* What to work on
Rewrite these items with "info panel" switched to "side panel" and everything else kept the same.

— START OF Entries shown —

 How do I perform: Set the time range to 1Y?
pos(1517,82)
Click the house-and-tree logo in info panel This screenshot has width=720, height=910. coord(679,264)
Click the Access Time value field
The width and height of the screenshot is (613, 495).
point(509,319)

— END OF Entries shown —

* Reply
 How do I perform: Set the time range to 1Y?
pos(1517,82)
Click the house-and-tree logo in side panel This screenshot has width=720, height=910. coord(679,264)
Click the Access Time value field
The width and height of the screenshot is (613, 495).
point(509,319)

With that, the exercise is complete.